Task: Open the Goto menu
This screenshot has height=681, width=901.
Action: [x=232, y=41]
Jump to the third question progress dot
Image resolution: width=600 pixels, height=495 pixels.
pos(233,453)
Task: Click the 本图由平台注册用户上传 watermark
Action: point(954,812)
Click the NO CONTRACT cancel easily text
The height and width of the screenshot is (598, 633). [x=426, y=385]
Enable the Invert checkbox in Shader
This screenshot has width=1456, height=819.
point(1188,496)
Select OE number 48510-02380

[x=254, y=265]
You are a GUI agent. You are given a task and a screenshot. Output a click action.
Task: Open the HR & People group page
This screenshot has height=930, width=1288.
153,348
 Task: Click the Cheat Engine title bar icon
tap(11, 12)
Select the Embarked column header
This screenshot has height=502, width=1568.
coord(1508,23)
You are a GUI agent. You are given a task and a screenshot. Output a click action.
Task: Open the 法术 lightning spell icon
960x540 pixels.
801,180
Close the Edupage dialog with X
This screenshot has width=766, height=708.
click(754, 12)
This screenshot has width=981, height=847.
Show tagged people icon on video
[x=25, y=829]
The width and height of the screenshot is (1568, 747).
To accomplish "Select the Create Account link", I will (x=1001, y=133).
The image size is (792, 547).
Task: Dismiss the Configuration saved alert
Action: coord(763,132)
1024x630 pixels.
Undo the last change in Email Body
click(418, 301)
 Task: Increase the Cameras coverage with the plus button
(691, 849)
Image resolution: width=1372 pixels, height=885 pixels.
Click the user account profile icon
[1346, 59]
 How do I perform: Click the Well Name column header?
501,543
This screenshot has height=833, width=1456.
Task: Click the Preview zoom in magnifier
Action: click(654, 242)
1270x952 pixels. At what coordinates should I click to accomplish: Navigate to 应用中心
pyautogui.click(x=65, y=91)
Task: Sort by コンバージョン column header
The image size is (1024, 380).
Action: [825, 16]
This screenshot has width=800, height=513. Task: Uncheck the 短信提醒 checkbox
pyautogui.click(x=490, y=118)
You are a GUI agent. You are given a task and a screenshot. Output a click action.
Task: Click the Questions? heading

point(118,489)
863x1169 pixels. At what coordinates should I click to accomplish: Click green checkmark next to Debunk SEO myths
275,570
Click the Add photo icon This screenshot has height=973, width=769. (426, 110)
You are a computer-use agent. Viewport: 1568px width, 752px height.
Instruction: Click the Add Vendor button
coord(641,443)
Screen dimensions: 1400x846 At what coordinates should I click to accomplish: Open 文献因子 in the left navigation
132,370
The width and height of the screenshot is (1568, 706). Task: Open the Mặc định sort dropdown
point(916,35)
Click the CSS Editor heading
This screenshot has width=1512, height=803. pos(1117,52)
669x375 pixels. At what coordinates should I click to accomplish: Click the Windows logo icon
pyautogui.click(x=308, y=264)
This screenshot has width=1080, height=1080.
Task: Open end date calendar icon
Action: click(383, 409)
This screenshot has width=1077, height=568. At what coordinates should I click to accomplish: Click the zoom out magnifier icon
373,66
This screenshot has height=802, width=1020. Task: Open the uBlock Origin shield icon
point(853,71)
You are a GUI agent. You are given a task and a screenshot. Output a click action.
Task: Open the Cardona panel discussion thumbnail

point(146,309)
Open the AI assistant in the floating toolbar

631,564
####
Task statement> Copy word for word everything from the first of the rows above down to the line containing "Action: point(954,812)", including that line.

Solution for this task>
Task: Open the Goto menu
This screenshot has height=681, width=901.
Action: [x=232, y=41]
Jump to the third question progress dot
Image resolution: width=600 pixels, height=495 pixels.
pos(233,453)
Task: Click the 本图由平台注册用户上传 watermark
Action: point(954,812)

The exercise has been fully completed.